Uneasy with the non-consideration of the appellant’s defence starkly before them, the first Appellate Judges, notwithstanding their earlier observation, supra, noted that it would have been better if the trial magistrate specifically dealt with the points raised in that defence but that on their own consideration of the record, no injustice had resulted. It is not apparent from their record what consideration they accorded the appellant’s defence nor do their findings on it appear thereon.
Parties to the cause are entitled, on questions of fact as well as questions of law, to demand the decision of the first appellate court. That Court must appreciate its role of reconsidering the materials before the trial magistrate or Judge, besides considering such other materials as it may have decided to admit, and cannot shun its responsibility of weighing conflicting evidence and drawing its own inferences and conclusions, always bearing in mind that it has neither seen nor heard the witnesses, and must therefore make due allowance in that regard. See the cases of The Glannibanta (1896) 1 PD 283 and Goghlan v Cumberland (1898) 1 CH 704.
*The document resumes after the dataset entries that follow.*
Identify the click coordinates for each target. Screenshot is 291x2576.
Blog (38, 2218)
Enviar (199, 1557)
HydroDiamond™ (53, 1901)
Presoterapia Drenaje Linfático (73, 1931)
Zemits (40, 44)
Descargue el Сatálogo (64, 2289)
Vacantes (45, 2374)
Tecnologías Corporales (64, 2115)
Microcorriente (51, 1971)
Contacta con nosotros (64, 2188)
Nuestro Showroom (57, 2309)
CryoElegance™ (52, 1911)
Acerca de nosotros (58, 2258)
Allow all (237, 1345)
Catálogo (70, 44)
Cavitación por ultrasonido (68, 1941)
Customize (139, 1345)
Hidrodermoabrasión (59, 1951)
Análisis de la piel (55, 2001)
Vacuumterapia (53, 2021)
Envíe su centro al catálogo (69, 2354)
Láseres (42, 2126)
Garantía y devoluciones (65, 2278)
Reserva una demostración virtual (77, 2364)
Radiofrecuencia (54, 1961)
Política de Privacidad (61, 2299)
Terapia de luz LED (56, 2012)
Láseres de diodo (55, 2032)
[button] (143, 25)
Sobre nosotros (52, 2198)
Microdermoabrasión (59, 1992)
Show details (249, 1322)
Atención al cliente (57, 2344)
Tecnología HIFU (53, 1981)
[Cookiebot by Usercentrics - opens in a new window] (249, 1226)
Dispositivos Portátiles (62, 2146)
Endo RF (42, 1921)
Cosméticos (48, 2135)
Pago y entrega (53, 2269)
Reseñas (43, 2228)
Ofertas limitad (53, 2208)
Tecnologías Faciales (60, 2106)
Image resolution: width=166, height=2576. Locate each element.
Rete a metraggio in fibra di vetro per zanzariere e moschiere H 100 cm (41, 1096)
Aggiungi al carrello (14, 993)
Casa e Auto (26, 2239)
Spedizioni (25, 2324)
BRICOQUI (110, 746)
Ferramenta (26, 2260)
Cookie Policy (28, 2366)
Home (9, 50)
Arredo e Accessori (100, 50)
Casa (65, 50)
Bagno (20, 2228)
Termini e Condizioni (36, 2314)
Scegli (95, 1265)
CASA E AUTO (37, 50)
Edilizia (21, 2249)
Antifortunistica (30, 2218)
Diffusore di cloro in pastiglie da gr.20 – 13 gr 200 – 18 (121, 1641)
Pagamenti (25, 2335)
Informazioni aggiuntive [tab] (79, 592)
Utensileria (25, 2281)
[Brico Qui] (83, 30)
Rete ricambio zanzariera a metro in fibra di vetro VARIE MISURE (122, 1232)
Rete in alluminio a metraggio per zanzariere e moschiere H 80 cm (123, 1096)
As outlined above, the prosecution evidence before the Court of first instance concerned the appellant’s visual identification as one of the participants in the commission of the offence for which he was convicted as is mentioned above. The appellant’s defence disputed his identification in regard to the commission of the said offence. Nothing was said about this defence by the trial magistrate. The first Appellate Judges only gave it a trifling treatment. Without its consideration and findings made on it, the issue of the appellant’s correct identification remained unresolved, since that defence conflicted with the prosecution case in that connection.
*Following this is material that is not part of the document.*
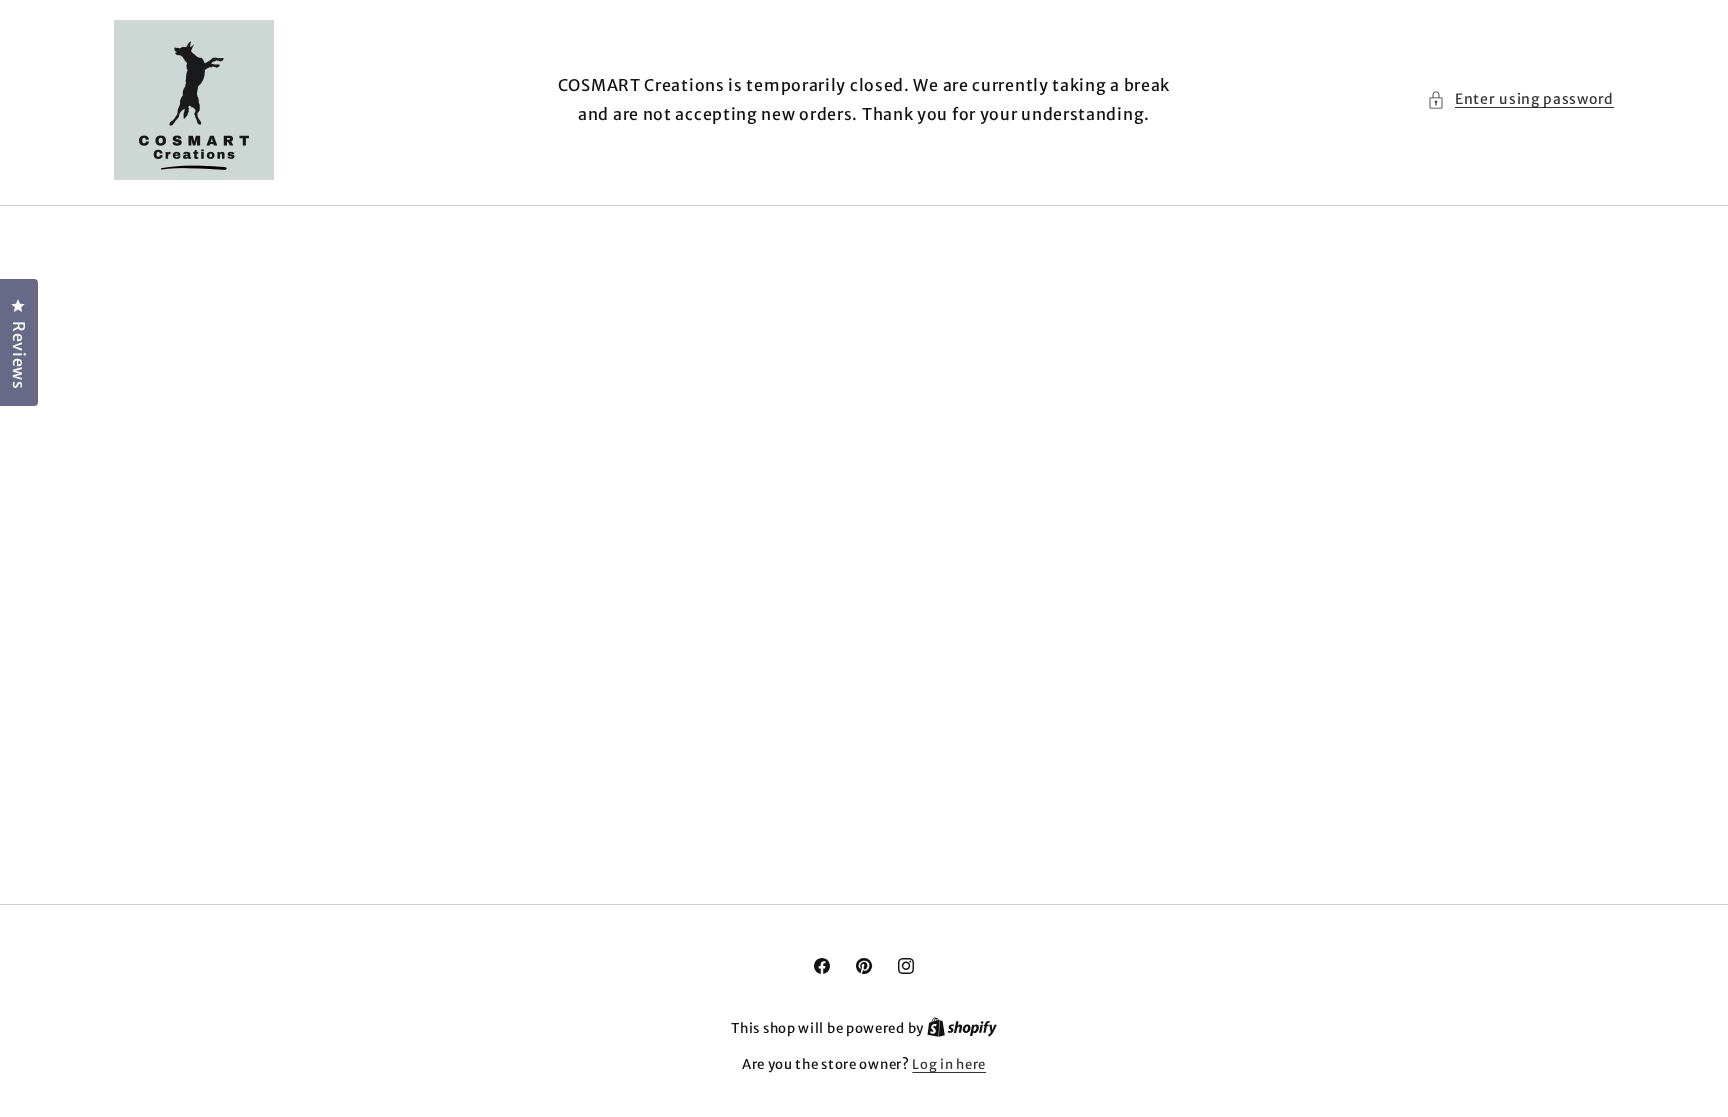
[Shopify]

In the judgments of the trial magistrate, and the first Appellate Judges, there is an absence of warning of the special need for caution when the issue of conviction such as the appellant’s turned on visual identification evidence. Indeed, in the two judgments, there is lack of exposure of the weaknesses and dangers of such evidence both in general and in the circumstances of the case the subject-matter of the said judgments. In that particular case, the evaluation of the conflicting identification evidence of both the prosecution and the appellant, and the findings thereon would have achieved this. Neither the trial magistrate nor the first Appellate Judges discharged this obligation. Had either of the two lower courts carried out their respective duties in this regard, we cannot, from the record of the said Courts, say, as Mr Akhaabi rightly pointed out, that the result of the appellant’s trial or first appeal would have been the same. We think therefore that the appellant’s complaints before us are not without merit. His conviction is unsustainable.
Accordingly, we allow the appeal, quash the conviction and set aside the sentence. The appellant will be set at liberty forthwith unless otherwise lawfully held in custody.
Those then are the orders of the Court.
Dated and delivered at Nairobi this 21st day of October, 1992
J.M GACHUHI
......................
JUDGE OF APPEAL
J.E GICHERU
......................
JUDGE OF APPEAL
A.M COCKAR
......................
JUDGE OF APPEAL
I certify that this is a true copy of the original.